* BEGIN Data *
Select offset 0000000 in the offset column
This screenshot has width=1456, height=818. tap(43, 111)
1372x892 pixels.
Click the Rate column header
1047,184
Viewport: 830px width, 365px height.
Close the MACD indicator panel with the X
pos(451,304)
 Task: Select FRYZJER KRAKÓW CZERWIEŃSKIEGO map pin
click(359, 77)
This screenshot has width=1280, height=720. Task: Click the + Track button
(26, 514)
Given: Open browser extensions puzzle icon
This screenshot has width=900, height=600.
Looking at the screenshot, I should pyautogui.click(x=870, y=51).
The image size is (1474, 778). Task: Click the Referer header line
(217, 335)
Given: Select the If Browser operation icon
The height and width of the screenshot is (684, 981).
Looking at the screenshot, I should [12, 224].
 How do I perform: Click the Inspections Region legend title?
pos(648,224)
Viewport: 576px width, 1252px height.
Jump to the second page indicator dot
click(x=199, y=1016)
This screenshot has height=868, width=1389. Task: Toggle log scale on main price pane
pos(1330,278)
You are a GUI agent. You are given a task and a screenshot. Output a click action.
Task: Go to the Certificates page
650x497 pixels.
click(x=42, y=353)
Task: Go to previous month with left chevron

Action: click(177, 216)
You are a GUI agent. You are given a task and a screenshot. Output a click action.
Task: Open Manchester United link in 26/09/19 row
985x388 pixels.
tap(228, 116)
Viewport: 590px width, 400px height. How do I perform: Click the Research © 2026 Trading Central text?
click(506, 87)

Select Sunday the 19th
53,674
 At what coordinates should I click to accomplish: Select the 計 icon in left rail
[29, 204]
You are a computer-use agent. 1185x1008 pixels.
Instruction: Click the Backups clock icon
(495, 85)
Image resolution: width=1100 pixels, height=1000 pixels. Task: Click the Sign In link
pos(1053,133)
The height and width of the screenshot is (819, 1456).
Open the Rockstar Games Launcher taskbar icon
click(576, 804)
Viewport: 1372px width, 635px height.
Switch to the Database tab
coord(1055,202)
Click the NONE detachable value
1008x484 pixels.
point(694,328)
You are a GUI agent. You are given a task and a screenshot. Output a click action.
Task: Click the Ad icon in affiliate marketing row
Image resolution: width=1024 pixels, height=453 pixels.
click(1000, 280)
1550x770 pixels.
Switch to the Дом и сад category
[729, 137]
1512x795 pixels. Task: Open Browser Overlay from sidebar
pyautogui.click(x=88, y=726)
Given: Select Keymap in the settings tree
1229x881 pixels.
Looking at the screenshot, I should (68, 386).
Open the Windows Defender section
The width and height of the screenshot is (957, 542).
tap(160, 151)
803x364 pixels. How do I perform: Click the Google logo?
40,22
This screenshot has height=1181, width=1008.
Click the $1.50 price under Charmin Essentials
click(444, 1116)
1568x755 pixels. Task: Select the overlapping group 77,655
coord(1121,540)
* END Data *
What to do: Starting at the line containing "803x364 pixels. How" and ending at the last line of the records, write those lines out again with the requests included, adding 31 to every coordinate in the answers.

The output:
803x364 pixels. How do I perform: Click the Google logo?
71,53
This screenshot has height=1181, width=1008.
Click the $1.50 price under Charmin Essentials
click(475, 1147)
1568x755 pixels. Task: Select the overlapping group 77,655
coord(1152,571)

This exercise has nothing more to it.